[BEGIN]

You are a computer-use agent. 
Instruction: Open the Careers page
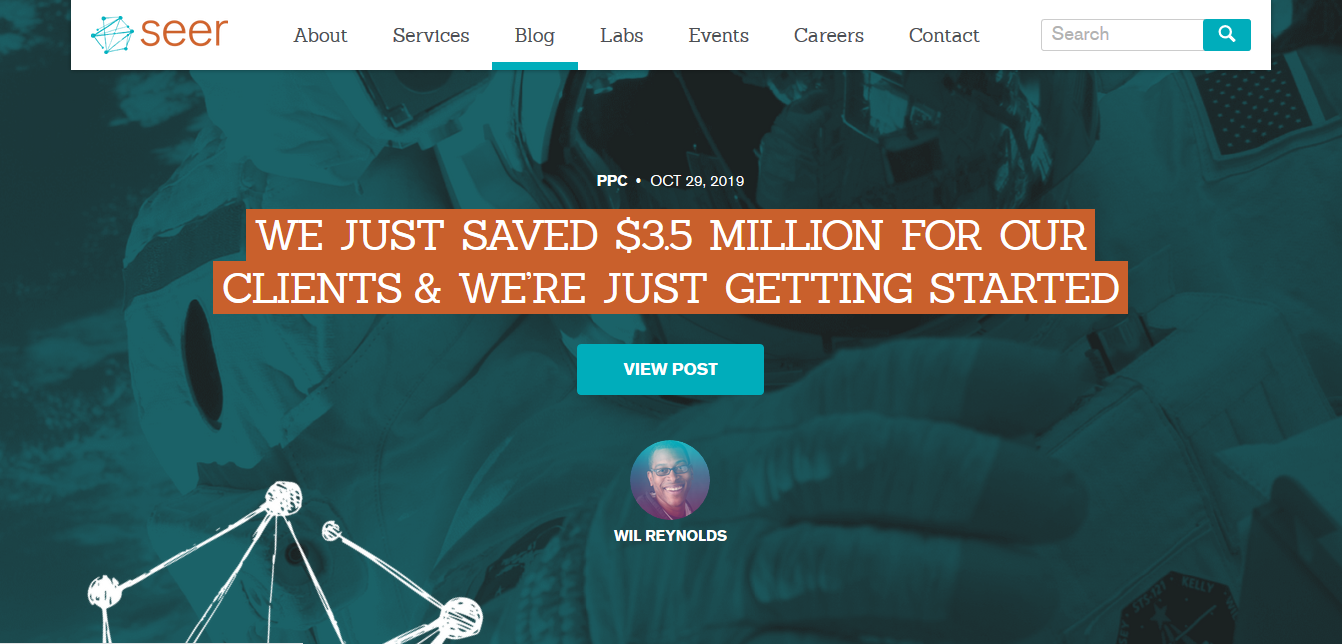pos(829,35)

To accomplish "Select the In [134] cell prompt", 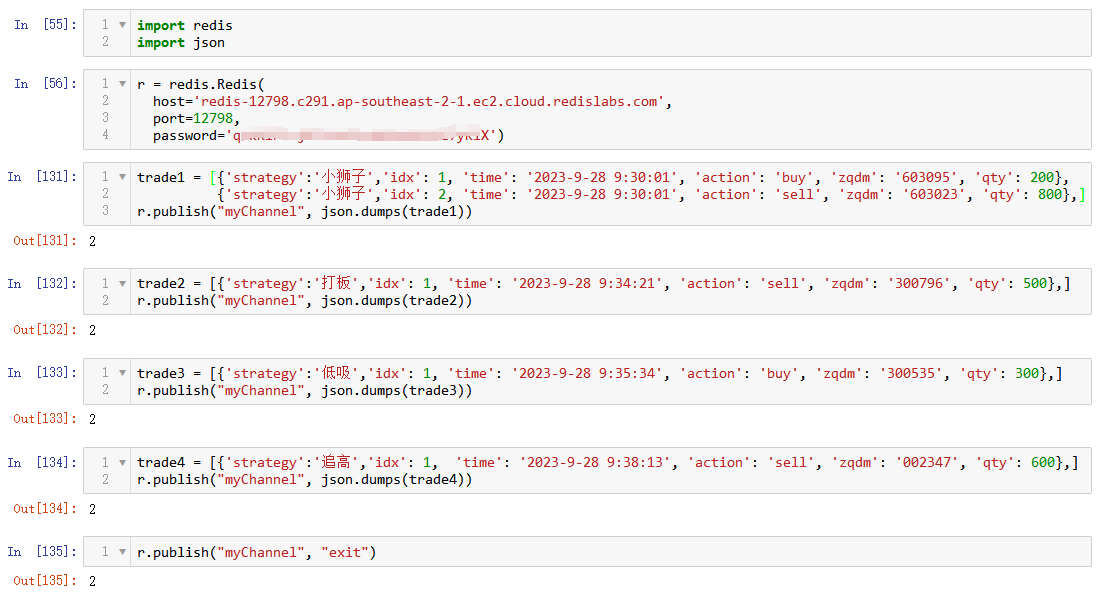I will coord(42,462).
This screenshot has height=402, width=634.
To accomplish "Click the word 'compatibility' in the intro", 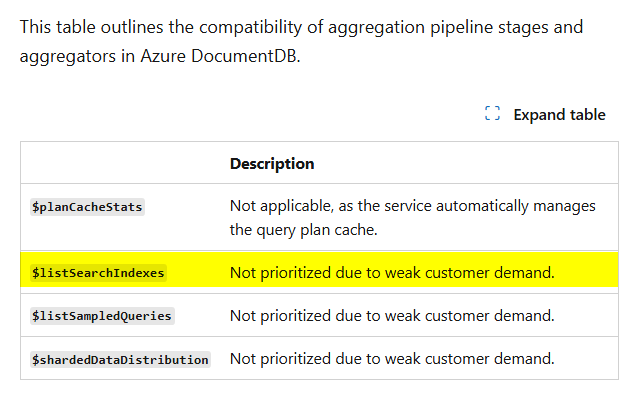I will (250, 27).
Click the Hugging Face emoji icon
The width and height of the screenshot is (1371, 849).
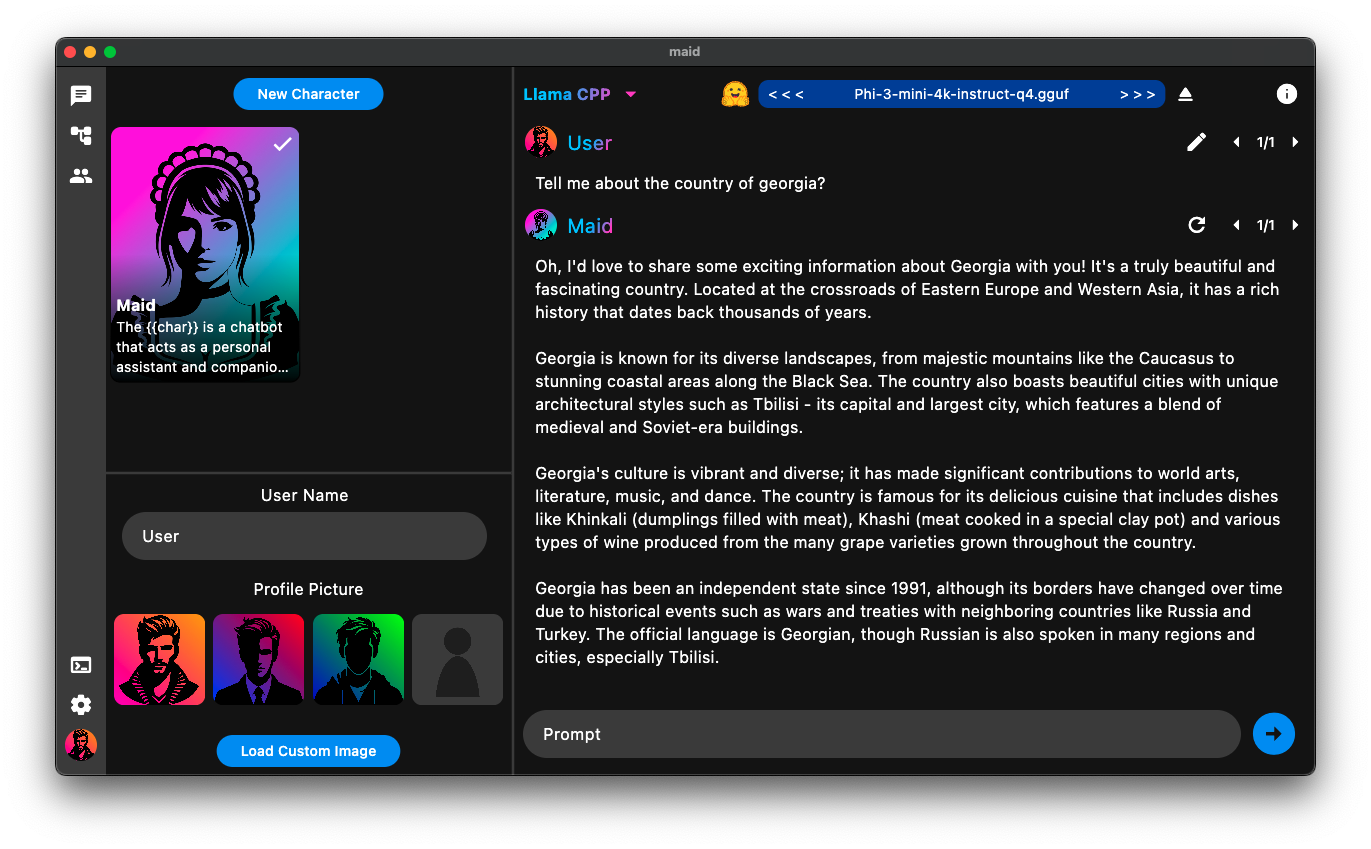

[END]
[BEGIN]

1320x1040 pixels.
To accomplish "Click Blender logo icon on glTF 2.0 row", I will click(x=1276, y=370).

[END]

**WORK TO COMPLETE**
Return every line of the material above that contains the word "height".

**FINAL ANSWER**
This screenshot has height=402, width=634.
The width and height of the screenshot is (1371, 849).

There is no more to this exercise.